Commoner, Ostrom, and Smil all offered critiques of these environmental classics. Commoner, writing contemporaneously to Ehrich, examined specific pollutants, and found technology of production to be the largest contributing factor in almost each case. Ostrom added complexity to the issues of the commons, distinguishing the genuine commons from common pool resources, carefully detailing the successes and failures of various approaches to regulating common pool resources, and emphasizing the lack of cure-alls. Smil critiqued the simplicity of the World3 model in Limits to Growth, with its globally averaged pollution metric and lack of local distinctions, arguing that the computer model was just a thin cover for preaching.

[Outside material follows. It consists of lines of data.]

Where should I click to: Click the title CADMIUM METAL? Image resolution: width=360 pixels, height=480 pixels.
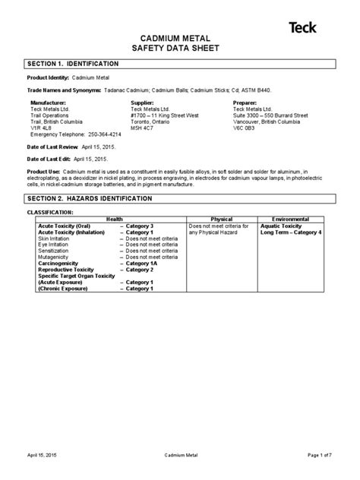(x=179, y=37)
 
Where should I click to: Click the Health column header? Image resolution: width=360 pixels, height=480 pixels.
(x=114, y=219)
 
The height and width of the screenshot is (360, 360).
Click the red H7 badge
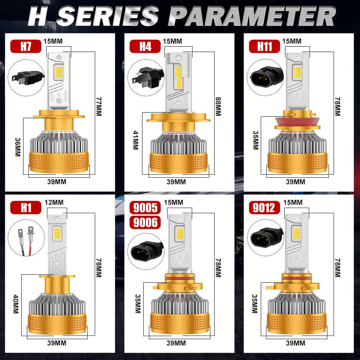coord(26,46)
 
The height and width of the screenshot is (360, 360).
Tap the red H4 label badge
coord(145,46)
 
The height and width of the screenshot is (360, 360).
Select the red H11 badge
coord(265,46)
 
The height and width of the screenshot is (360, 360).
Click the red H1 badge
coord(26,207)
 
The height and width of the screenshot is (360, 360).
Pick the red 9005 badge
coord(145,207)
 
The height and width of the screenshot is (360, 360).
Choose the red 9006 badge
coord(145,222)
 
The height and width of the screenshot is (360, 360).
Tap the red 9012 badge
coord(265,207)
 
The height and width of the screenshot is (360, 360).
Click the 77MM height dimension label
coord(99,106)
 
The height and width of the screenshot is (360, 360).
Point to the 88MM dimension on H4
coord(218,106)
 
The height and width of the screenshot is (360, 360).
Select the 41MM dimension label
coord(136,140)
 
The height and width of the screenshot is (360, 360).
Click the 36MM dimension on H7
coord(18,147)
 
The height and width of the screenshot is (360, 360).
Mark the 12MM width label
coord(54,202)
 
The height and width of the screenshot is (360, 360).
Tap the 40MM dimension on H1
coord(16,304)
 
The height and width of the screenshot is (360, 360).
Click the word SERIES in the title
coord(108,16)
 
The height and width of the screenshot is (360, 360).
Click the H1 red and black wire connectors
coord(26,241)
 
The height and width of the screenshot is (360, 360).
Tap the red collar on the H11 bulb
coord(297,121)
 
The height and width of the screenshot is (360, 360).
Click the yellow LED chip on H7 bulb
coord(59,72)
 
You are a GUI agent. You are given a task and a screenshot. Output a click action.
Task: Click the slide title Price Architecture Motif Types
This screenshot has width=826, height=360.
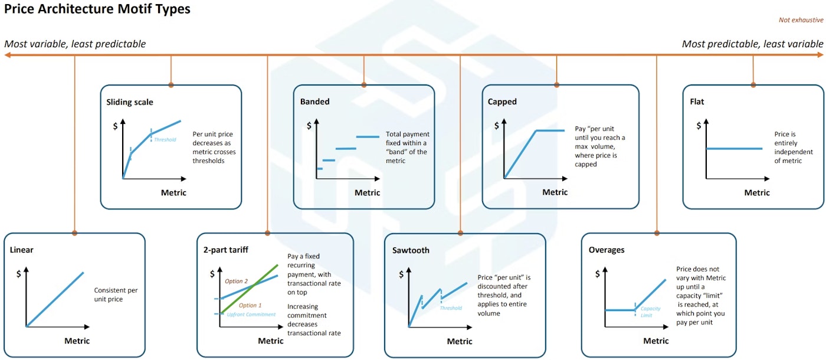click(97, 9)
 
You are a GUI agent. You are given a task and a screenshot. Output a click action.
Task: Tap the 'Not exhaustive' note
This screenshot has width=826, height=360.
click(801, 20)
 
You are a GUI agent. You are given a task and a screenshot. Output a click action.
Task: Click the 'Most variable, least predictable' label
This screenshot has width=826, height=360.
click(75, 44)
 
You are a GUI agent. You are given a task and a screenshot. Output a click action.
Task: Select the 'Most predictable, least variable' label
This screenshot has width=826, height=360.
click(752, 44)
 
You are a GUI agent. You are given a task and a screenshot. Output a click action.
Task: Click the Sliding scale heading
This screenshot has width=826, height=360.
click(130, 102)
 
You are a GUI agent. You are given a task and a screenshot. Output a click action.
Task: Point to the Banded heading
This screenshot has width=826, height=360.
click(315, 102)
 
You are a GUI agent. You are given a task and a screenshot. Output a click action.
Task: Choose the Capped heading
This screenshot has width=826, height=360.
click(502, 102)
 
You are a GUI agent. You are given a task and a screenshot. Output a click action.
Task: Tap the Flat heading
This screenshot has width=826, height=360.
click(697, 102)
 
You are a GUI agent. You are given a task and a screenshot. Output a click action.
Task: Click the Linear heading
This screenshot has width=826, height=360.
click(22, 250)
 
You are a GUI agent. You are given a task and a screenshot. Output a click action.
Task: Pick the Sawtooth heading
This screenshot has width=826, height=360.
click(411, 250)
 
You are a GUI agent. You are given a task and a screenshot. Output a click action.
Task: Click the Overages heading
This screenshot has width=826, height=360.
click(607, 250)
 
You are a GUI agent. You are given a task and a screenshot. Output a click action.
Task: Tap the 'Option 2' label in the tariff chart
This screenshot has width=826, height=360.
click(237, 281)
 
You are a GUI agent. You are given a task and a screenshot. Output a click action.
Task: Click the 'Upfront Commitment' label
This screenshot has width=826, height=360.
click(251, 315)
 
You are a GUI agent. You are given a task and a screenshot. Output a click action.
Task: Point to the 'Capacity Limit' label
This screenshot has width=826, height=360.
click(650, 312)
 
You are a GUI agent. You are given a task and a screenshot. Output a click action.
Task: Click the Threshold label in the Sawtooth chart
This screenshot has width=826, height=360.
click(451, 307)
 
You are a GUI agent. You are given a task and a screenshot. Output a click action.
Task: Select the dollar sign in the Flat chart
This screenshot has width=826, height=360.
click(699, 125)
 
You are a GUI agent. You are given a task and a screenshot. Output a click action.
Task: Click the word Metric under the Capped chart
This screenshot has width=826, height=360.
click(555, 192)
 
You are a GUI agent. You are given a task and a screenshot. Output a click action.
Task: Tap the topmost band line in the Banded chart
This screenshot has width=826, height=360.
click(368, 137)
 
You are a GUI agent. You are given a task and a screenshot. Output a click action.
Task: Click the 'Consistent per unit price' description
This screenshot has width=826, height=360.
click(116, 294)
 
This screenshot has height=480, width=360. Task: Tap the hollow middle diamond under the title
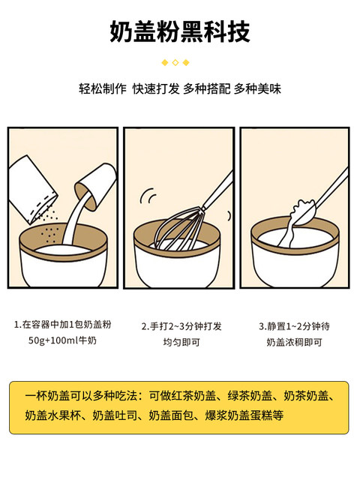(176, 62)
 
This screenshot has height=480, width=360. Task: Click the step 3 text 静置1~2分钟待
(294, 326)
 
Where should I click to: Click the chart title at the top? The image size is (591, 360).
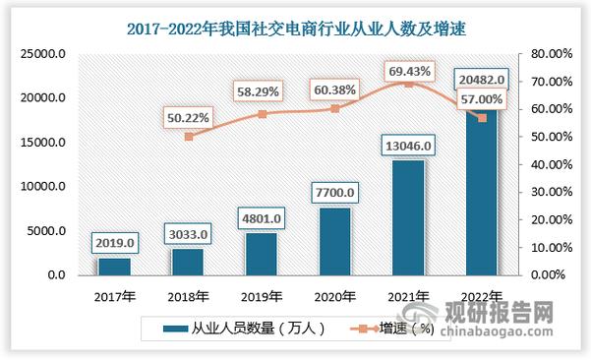click(x=294, y=29)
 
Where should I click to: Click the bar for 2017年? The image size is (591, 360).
click(x=113, y=266)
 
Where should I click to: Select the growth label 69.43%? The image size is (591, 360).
click(x=410, y=69)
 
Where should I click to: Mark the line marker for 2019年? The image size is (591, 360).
click(x=262, y=114)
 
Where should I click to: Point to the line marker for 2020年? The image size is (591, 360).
click(x=336, y=108)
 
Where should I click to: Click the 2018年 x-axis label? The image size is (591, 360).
click(x=187, y=295)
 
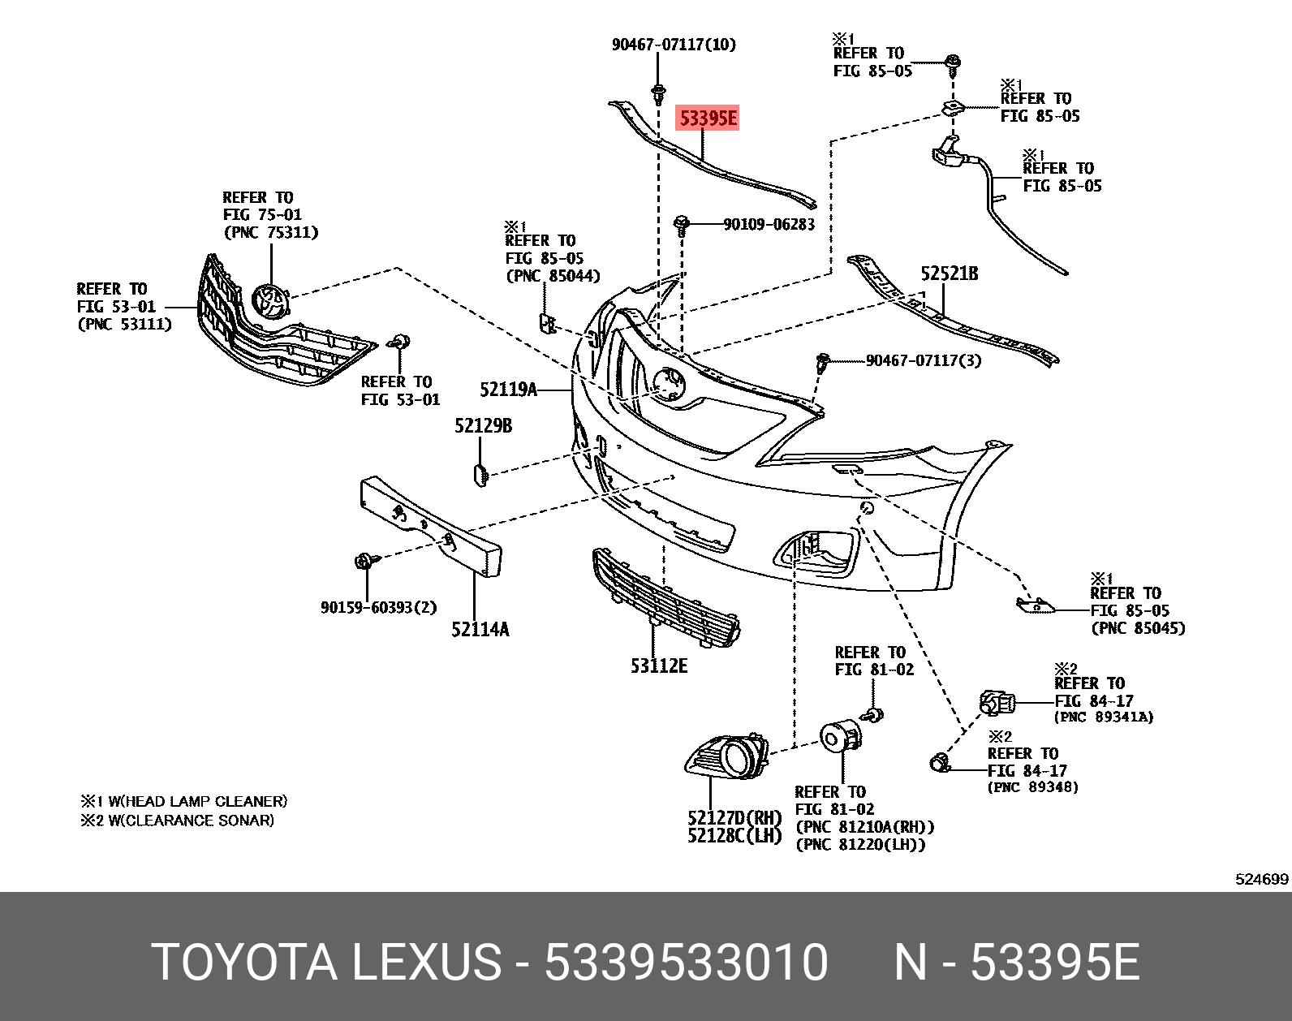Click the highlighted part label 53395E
point(708,119)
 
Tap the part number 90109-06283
point(769,224)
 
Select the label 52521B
point(949,274)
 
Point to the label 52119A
point(508,390)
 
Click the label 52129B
point(483,425)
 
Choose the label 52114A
point(480,629)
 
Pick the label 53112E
point(658,666)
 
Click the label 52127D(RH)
point(734,817)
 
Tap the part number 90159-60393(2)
point(378,607)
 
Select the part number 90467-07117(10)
point(674,45)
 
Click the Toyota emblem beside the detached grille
point(269,303)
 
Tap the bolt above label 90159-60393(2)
point(364,560)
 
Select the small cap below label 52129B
point(479,475)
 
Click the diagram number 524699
point(1261,879)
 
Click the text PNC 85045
point(1138,628)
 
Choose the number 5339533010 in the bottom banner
point(686,962)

Now, fifty years after the publishing of the classics, the idea of a global ecological collapse seems more possible than ever. However, the Malthusian collapse triggered by exponential population growth outstripping food production, and predicted by the classics, has not come to pass; since 1960, increased productivity, fertilizers, irrigation, further development of land, and modern crop varieties have enabled a growth in agricultural output outpacing population growth (World Development Report 2008, “Global Agricultural Performance: Past Trends and Future Prospects.”). Instead, anthropogenic climate change, triggered by out-of-control carbon dioxide emissions, stands as the most pressing global environmental threat. This problem was not even on the radar of the environmental classics, their environmental concerns being the interaction of growth and natural resources. In addition, the fertility rate has fallen dramatically since the publishing of The Population Bomb and “The Tragedy of the Commons” in 1968, from 4.85 births per woman to 2.48 in 2011 (World Development Indicators), largely without the kind of mandates recommended in those texts. No longer is it true that “there is no prosperous population in the world today that has, and has had for some time, a growth rate of zero,” (Hardin 1968, 1244) as the United States, Canada, Australia, China, Japan, much of Latin America and Asia, and all of Europe has a fertility rate below the replacement rate, with population growth fueled by immigration and demographic momentum. However, continued exponential economic growth in these industrial nations, driven by fossil fueled production and consumption, has created a global ecological threat.